Taiwan Skype interview controversy
On March 28, 2020, Aylward dodged a question about Taiwan’s membership in the WHO during a Skype interview with RTHK reporter Yawen Tong. When the reporter tried to repeat the question, he asked her to continue and hung up. When the reporter called back, he officially ended the interview. After the interview, Dr. Aylward and the WHO faced accusations of Chinese government influence around the world, with the WHO accused of “playing the game for China.”
https://www.youtube.com/watch?v=RLvg0KnTKhU
Canadian Parliament summons
In April 2020, Dr. Bruce Aylward received a summons from the Canadian Parliament’s Health Committee to appear before Ottawa. The Canadian Parliament’s House of Commons Health Committee voted unanimously to request Dr. Aylward to appear before the committee. Speaking on the matter, NDP health critic Don Davis said,
Clearly, he and the WHO are willing to have Dr. Aylward answer questions from the media, so I don’t see any principled reason for them not to do so. [him] so that the committee can answer questions like these.”
Awards and Honors
- The Globe and Mail and the Dominion Institute of Canada named him one of Canada’s Nation Builders in 2002.
- In 2002, Dr. Aylward became the first recipient of Memorial University’s Outstanding Professional Achievement Alumni Award.
Facts/Trivia
- He credits Dr. Ian Bowmer, former dean of the Memorial University of Newfoundland’s medical school, for getting him interested in infectious diseases.

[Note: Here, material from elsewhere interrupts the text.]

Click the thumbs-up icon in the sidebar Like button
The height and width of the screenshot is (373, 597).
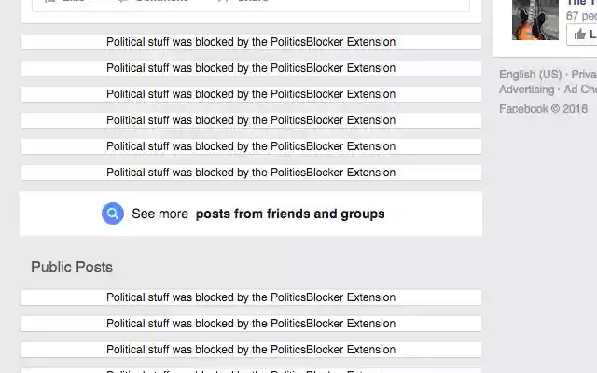580,35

- He dated Italian girlfriend Elisa Rapiti for years, spending time in at least 20 different countries, before marrying her.

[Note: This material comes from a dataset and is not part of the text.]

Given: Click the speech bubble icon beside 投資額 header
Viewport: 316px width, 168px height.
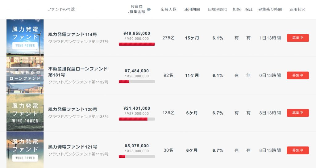Looking at the screenshot, I should pyautogui.click(x=149, y=10).
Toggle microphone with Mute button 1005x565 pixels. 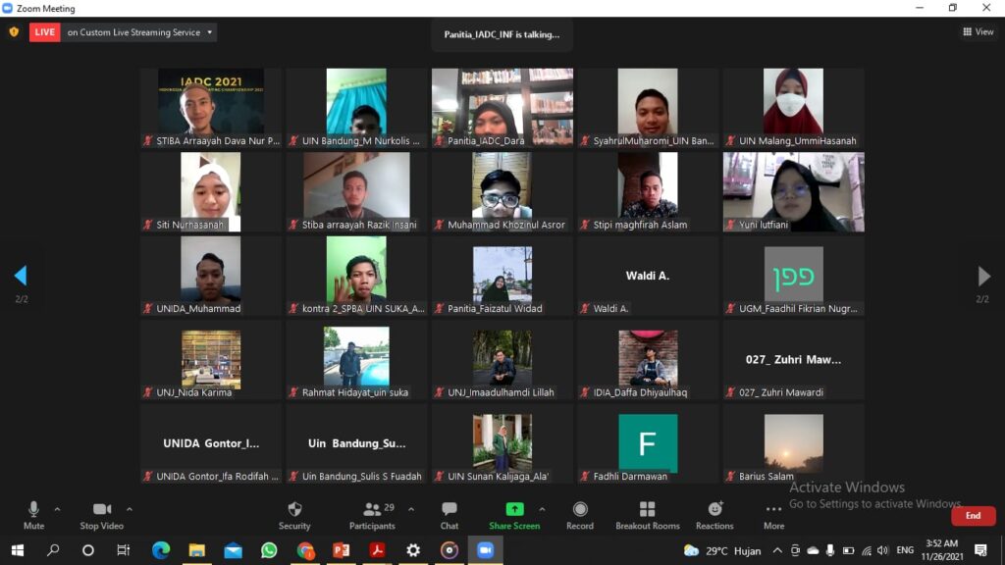[x=33, y=515]
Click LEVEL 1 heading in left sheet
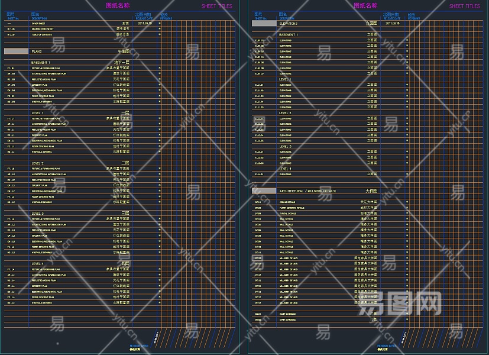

- While leading the global polio eradication campaign, Dr. Aylward brought in many innovative initiatives, including young MBA graduates and communications experts, and invited many major funders to join the board, such as the Gates Foundation and the United Nations Foundation.
- Dr Aylward led the design and implementation of a far-reaching reform of WHO’s emergencies work (December 2015 to July 2016), culminating in the launch of the new WHO Health Emergencies Programme, which brought about the most substantial reform in WHO’s 68-year history.
- In addition to being a physician and epidemiologist, Dr. Bruce Aylward has authored more than 100 peer-reviewed scientific articles and book chapters.
- During his involvement in the Ebola response, his TEDx talks were very popular.
- During the COVID-19 pandemic, Bruce Aylward proposed curbing the spread of the coronavirus through “isolation, contact tracing and testing.”